India has presented a 9 point action plan for active cooperation among G-20 countries to efficiently deal with fugitive economic offenders like Vijay Mallya and Nirav Modi. Offenders like them are not limited to India, there are a number of such cases in other G-20 member countries like the United States, Russia. Therefore enhanced cooperation between countries on such much matters will make sure that the offenders are brought to justice. The presented action plan has called for devising a mechanism that will deny entry of economic offenders in the member countries. If such a mechanism would have been in force earlier, Vijay Mallya could not have taken refuge in London.
Additionally, the action plan further calls for legal cooperation such as the early return of economic offenders to the home country and efficient repatriations of crime proceeds. The government action plan also tried to encircle the non G 20 member countries for ‘International Cooperation’ as per principals of United Nations Convention against Corruption (UNCAC), United Nations Convention against Transnational Organized Crime (UNOTC). Indian government suggested for the strengthening of Financial Action Task Force (FATF). FATF is an intergovernmental organization founded in 1989 by G7 (a group consisting of Canada, France, Germany, Italy, Japan, the United Kingdom, and the United States) to develop policies to combat money laundering, and in 2001 its mandate expanded to include terrorism financing. The FATF prepares two lists the ‘blacklist’ and ‘Grey list’. If a country is included in the black list then it has to face international sanctions, although the actions against a grey list country are very minimal.
India is of the view that FATF should assign priority to cases and should focus on the timely exchange of relevant information between Financial Intelligence Units (FIUs) and other competent law enforcement agencies. A commonly agreed procedure should be set up to deal with Fugitive economic offenders. “A common platform should be set up for sharing experiences and best practices including successful cases of extradition, gaps in existing systems of extradition and legal assistance, etc,” suggested India. “G-20 Forum should consider initiating work on locating properties of economic offenders who have a tax debt in the country of their residence for its recovery, suggested the Action Plan,” it added.
The Indian government has recently tightened rules to bring Fugitive Economic Offenders like Vijay Mallya to justice. The Fugitive Economic Offenders ordinance was approved by cabinet in April this year to address the issue of economic offenders like Vijay Mallya and Nirav Modi avoiding criminal prosecution. The ordinance defines a fugitive economic offender as “a person who has an arrest warrant issued in respect of a scheduled offence and who leaves or has left India so as to avoid criminal prosecution, or refuses to return to India to face criminal prosecution.” The government is creating a master list of all economic offenders to bring them to justice. Some 31 suspected economic offenders have fled the country to avoid prosecution.

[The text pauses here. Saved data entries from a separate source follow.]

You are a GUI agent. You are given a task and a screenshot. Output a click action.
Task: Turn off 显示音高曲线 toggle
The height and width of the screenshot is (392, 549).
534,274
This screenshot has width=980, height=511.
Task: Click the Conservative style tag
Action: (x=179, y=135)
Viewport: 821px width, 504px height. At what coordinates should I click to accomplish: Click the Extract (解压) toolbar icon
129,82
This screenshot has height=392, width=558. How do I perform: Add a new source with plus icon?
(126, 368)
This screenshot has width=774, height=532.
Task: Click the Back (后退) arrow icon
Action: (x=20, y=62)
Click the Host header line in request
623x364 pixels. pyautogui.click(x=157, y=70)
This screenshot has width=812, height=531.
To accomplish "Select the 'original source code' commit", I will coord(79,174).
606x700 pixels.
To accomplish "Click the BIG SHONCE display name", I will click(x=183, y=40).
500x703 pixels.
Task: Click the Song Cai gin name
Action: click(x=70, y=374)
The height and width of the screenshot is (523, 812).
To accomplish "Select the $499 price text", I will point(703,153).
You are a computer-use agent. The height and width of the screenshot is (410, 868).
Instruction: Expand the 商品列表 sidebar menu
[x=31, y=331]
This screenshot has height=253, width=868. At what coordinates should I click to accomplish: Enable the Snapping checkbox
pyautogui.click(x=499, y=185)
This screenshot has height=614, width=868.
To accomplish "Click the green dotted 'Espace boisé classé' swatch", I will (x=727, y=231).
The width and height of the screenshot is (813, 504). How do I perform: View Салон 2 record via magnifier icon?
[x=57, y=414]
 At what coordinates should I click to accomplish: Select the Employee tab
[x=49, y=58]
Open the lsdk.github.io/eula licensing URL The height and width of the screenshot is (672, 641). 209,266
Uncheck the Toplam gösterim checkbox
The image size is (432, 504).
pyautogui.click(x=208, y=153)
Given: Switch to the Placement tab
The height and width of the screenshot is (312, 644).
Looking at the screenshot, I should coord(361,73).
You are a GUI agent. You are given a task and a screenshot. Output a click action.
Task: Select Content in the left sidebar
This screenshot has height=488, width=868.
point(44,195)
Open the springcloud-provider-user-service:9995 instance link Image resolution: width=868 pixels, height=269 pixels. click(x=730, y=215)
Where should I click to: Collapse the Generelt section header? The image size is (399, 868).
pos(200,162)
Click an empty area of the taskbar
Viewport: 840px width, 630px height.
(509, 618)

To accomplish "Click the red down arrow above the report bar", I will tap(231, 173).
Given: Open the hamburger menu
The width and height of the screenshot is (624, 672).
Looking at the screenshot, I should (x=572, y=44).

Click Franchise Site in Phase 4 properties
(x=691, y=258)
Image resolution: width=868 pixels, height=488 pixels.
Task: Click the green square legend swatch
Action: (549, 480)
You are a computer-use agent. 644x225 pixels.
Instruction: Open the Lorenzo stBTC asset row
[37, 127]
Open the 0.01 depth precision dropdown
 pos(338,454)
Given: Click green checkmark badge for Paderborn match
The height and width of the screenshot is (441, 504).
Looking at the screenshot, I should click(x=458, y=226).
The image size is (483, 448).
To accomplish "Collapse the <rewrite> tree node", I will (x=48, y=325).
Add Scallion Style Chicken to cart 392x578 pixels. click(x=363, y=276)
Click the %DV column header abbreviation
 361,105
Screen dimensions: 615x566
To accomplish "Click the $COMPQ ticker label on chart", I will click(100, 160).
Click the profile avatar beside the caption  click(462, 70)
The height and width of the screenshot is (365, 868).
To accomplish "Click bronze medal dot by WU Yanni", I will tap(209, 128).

The people on the list include Nirav Modi‘s wife Ami Nirav Modi and son Neeshal Modi, liquor baron Vijay Mallya, cricket czar Lalit Modi and arms dealer Sanjay Bhandari. The Central Economic Intelligence Bureau (CEIB) which is an intelligence agency responsible for gathering information and monitoring the economic and financial sectors for economic offences and warfare has been entrusted with the task to create the list. All other economic offence investigation agencies such as the Enforcement Directorate, CBI, capital markets regulator SEBI, the tax department, the customs department, and the Directorate of Revenue Intelligence will be providing inputs for the list.
The strengthening of domestic law and global cooperation will help the government to prosecute economic offenders in limited time.